Como o seu, em que tudo espantosamente desfaleceu sob um solo oco e sem fermento, dissimulado por fortificações de aço e diamantes. Seguras por alicerces fantasmas, que com um empurrão no local certo, abateram e levando tudo atrás, apenas deixaram um pó branco voador, que se entranhou na pele e a impediu de respirar.

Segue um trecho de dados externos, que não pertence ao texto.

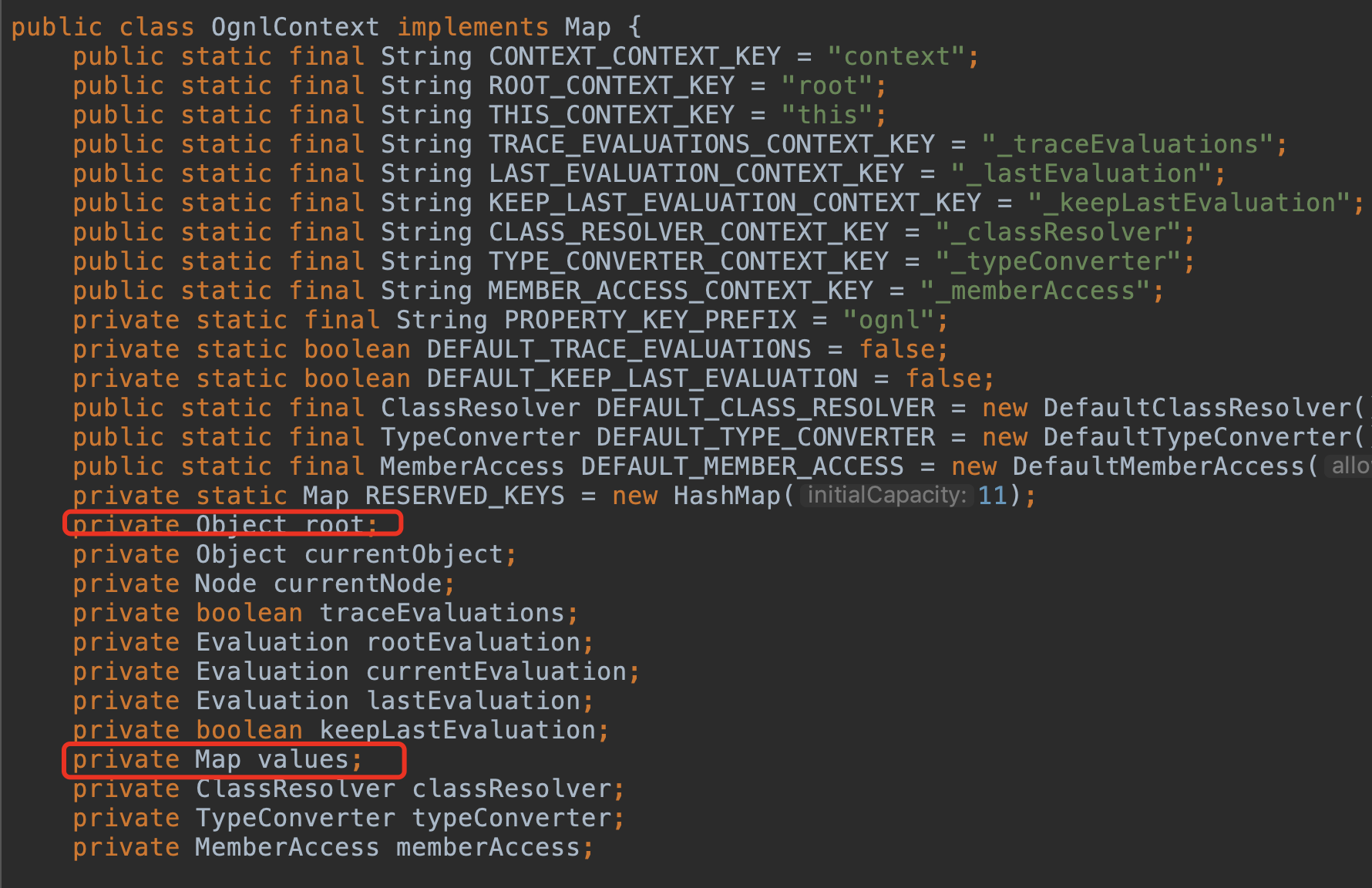Click the CONTEXT_CONTEXT_KEY constant
This screenshot has height=888, width=1372.
pyautogui.click(x=634, y=56)
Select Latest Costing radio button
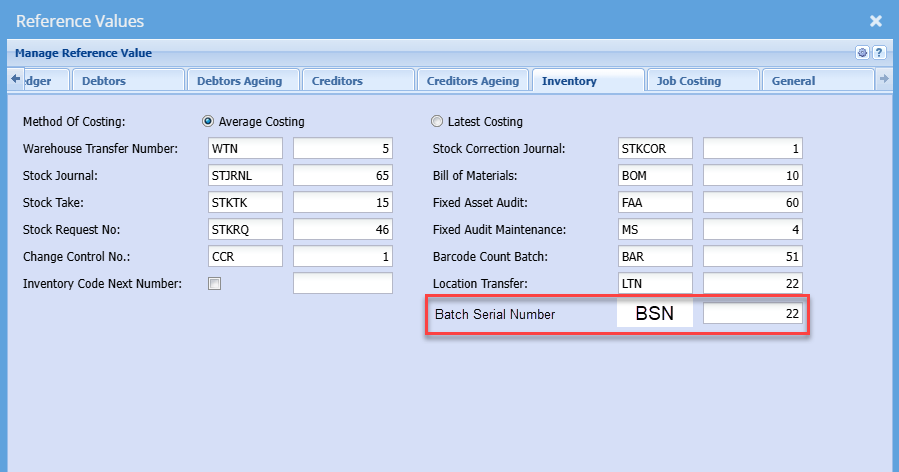Screen dimensions: 899x472 [436, 122]
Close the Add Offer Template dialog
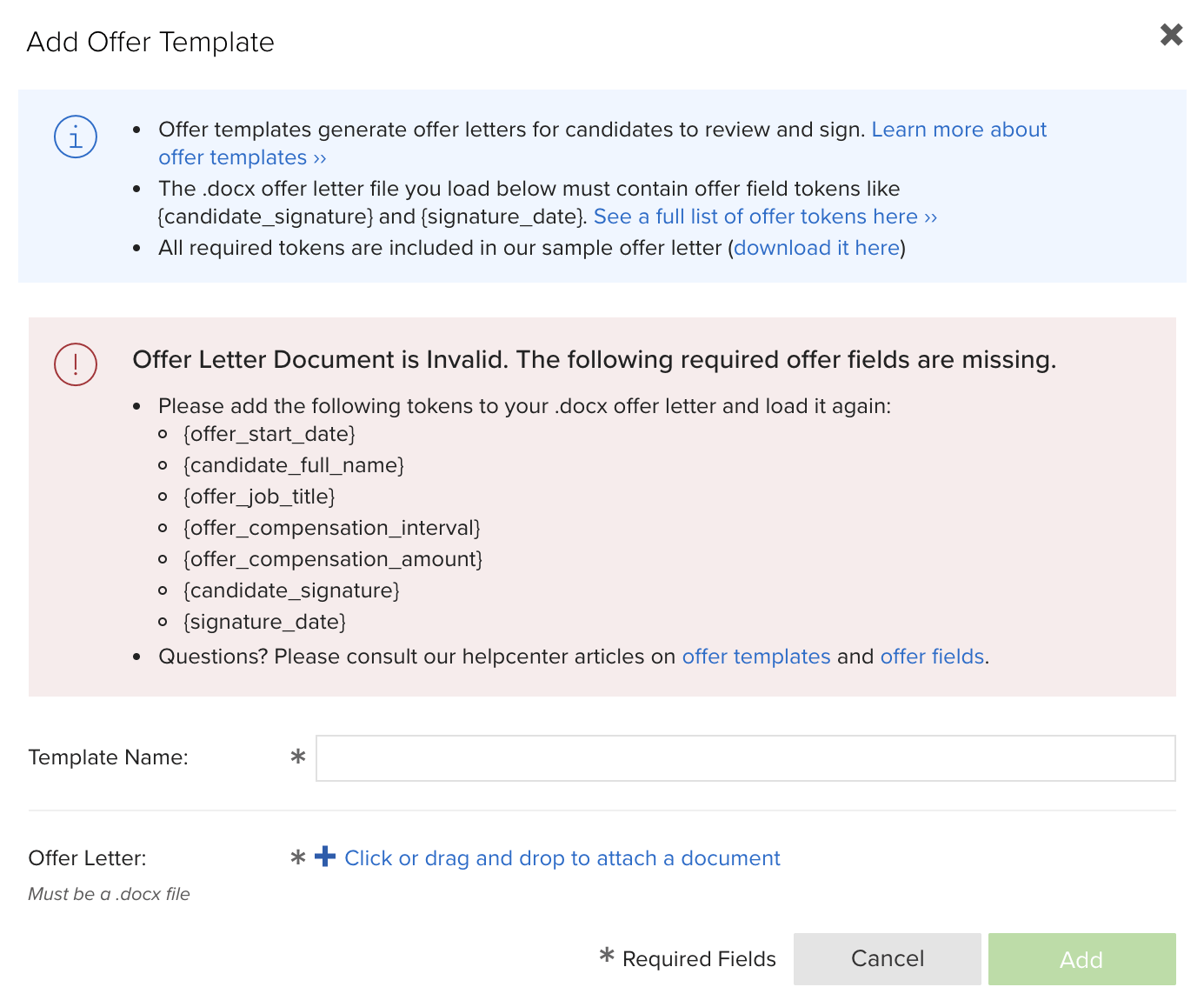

Dizia-lhe a voz de um eu há muito esquecido, que a cura de algumas feridas passava por fazer um novo corte de cabelo, esconder os brancos da raiz e descer o tom das madeixas.
Alterações frívolas, onde se levam tesouradas radicais nos amargos de boca, em que se pincelam os fios cinzentos dos desgostos, com tons quentes de caju e louros de Verão, deixando cair no chão, com o estrondo necessário ao despertar da alma, fios de cabelo antigo, triste e sujo da poeira da vida.
E olhar de uma vez por todas para um espelho com reflexos de verdade.
Segue-se, continuou a voz, o assumir dos desenhos finos que nos cortam a pele, idênticos aos vincos da roupa, o abrir em definitivo dos olhos, com um rímel forte à prova de lágrimas e segurar entre os dedos, para nunca mais deixar cair, todos os abraços, beijos e palavras cheias que vierem por aí. E acreditar que serão imensos.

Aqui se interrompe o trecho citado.